# Dimensionality Reduction
## 1 Motivation
In real world Machine learning projects, problems tend to have significantly large dimensionality for several reasons:
* the problem is complex and include several aspects
* several teams are working together and certain features are redundant.
Therefore, reducing the number of features has several advantages:
* improve performance (depending on the situation)
* visualize the dataset and have a better intuitive understanding

## 2 P.C.A
### 2.1 Probelm formulation
The Principal Component Analysis algorithm is the most popular alogrithm for dimensionality reduction. Assuming 
$m$ vector $\in \mathbb{R} ^ {n}$, the algorithm finds $k$ vectors $\in \mathbb{R} ^ {k}$ forming a sub space such that the sum of the projections (projection error) on that space is minimal.
### 2.2 Algorithm
Before executing the algorithm, it is preferable to apply mean normalization as well as features scaling. The algorithm can be broken to the following steps
1. compute the covariance matrix:
$
\begin{align} \Sigma = \frac{1}{m} \sum_{i=1}^{m} x^{(i)} \cdot (x^{(i)}) ^ T = \frac{1}{m} X ^ {T} \cdot X
\end{align}
$
2. apply the Single Value Decomposition on $\Sigma$ obtaining matrices $U$, $S$, $V$. 
3. Consider the matrix $U_{reduced}$ as the matrix composed out of the first $k$ columns of $U$
4. for every vector $x^{(i)}$ we compute the vector $x_{approx} ^{(i)} = U_{reduced} ^ T \cdot x^{(i)}$

### 2.3 Number of principle components: $K$
#### 2.3.1 Choosing K
The Average squared projection error is defined as: $\begin{align} \frac{1}{m} \sum_{i=1}^{m} ||x^{(i)} - x_{approx} ^{(i)}|| ^{2} \end{align}$

The total variance is defined as $\frac{1}{m} \sum_{i=1}^{m} ||x^{(i)}||^2$
The number $K$ is chosen as the smallest number satisfying: 
$\begin{align} 
\frac{\frac{1}{m} \sum_{i=1}^{m} ||x^{(i)} - x_{approx} ^{(i)}|| ^{2}}{\frac{1}{m} \sum_{i=1}^{m} ||x^{(i)}||^2} = 
\frac{\sum_{i=1}^{m} ||x^{(i)} - x_{approx} ^{(i)}|| ^{2}}{\sum_{i=1}^{m} ||x^{(i)}||^2} \leq C \end{align}$

We choose $K$ such that $(1 - C) * 100$\% of the variance is retained 


#### 2.3.2 Implementation notes
It is possible to prove:
$\begin{align} 
\frac{\sum_{i=1}^{m} ||x^{(i)} - x_{approx} ^{(i)}|| ^{2}}{\sum_{i=1}^{m} ||x^{(i)}||^2} = 1 - \frac{\sum_{i=1}^{k} S_{ii}}{\sum_{i=1}^{n} S_{ii}}
\end{align}$
where $S$ is the diagonal matrix returned by the SVD and $S_{ii}$ is the $i$-th diagonal value.  
Thus, the value of $K$ can be chosen with only one call to the *SVD* function.

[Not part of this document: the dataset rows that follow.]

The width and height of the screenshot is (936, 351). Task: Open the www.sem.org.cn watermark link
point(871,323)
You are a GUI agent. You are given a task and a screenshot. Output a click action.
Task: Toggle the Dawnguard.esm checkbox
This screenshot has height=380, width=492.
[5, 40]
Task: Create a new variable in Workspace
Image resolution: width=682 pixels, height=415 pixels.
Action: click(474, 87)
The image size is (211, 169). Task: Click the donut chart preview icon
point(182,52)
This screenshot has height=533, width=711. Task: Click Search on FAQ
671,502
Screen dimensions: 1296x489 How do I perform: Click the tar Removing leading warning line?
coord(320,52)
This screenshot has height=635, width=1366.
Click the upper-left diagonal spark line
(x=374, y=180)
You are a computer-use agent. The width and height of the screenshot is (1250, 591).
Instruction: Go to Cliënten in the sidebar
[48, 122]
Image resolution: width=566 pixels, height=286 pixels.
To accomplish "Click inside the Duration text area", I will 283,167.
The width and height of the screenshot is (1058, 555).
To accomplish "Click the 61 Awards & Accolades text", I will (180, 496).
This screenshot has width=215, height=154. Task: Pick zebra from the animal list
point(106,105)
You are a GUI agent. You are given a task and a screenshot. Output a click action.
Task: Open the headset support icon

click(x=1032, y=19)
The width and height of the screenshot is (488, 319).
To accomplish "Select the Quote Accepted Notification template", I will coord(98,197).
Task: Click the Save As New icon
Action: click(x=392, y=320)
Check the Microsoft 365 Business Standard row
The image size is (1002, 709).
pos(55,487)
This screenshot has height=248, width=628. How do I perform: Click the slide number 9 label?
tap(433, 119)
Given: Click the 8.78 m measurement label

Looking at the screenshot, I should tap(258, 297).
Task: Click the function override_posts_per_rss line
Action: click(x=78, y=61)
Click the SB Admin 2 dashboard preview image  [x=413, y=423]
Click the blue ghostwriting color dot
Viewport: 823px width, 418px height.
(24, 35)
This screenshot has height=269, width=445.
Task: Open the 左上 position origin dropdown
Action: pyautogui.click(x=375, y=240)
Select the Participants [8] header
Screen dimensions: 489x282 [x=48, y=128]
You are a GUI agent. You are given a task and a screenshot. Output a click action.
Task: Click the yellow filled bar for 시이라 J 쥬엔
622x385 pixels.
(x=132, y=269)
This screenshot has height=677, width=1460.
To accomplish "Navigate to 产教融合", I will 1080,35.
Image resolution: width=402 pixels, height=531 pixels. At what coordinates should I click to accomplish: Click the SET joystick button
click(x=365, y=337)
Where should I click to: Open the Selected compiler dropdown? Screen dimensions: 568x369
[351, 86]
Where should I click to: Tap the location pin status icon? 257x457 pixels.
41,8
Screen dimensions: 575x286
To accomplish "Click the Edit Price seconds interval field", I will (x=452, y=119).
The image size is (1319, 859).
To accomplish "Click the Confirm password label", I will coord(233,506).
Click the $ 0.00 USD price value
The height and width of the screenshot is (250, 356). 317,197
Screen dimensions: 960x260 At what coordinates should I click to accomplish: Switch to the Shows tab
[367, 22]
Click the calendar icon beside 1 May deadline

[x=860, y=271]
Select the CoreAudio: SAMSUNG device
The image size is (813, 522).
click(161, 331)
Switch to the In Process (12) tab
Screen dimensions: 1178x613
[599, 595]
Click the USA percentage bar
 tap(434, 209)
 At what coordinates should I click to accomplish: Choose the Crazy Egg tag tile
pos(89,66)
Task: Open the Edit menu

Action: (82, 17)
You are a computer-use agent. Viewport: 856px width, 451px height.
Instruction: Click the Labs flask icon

### 2.4 The new training dataset
For an initial dataset represented as 
$\begin{align}
X =\begin{bmatrix} 
x^{(1)} \\
x^{(2)} \\
.. \\
.. \\
x^{(m)}
\end{bmatrix}
\end{align}$
, it is possible to find the new dataset 
$\begin{align}
Z =\begin{bmatrix} 
z^{(1)} \\
z^{(2)} \\
.. \\
.. \\
z^{(m)}
\end{bmatrix} = X \cdot U_{reduced}
\end{align}$  
We have
$\begin{align} z = x_{approx} = U_{reduced} ^ T \cdot x \end{align}$
This can be extended to the entire dataset:
$ \begin{align} U_{reduced} ^ T \cdot X^T = \begin{bmatrix} z_1, z_2, ..., z_m \end{bmatrix} = Z^{T}  \end{align}$ 
Thus $\begin{align} Z = X \cdot U_{reduced} \end{align}$

### 2.5 PCA and Supervised Learning
For a supervised learning problem and a dataset $(x^{(1)}, y^{(1)}), (x^{(2)}, y^{(2)}), ..., (x^{(m)}, y^{(m)})$. 
1. extract the inputs unlabeled 
2. approximate them $z^{(1)}, z^{(2)},..., z^{(m)}$
3. obtain the new training set $(z^{(1)}, y^{(1)}), (z^{(2)}, y^{(2)}), ..., (z^{(m)}, y^{(m)})$
4. The mapping parameters obtained : $U_{reduced}, k$ are then used to convert $x_{cv}$ to $z_{cv}$ and $x_{test}$ to $z_{test}$. No additional execution of PCS is required.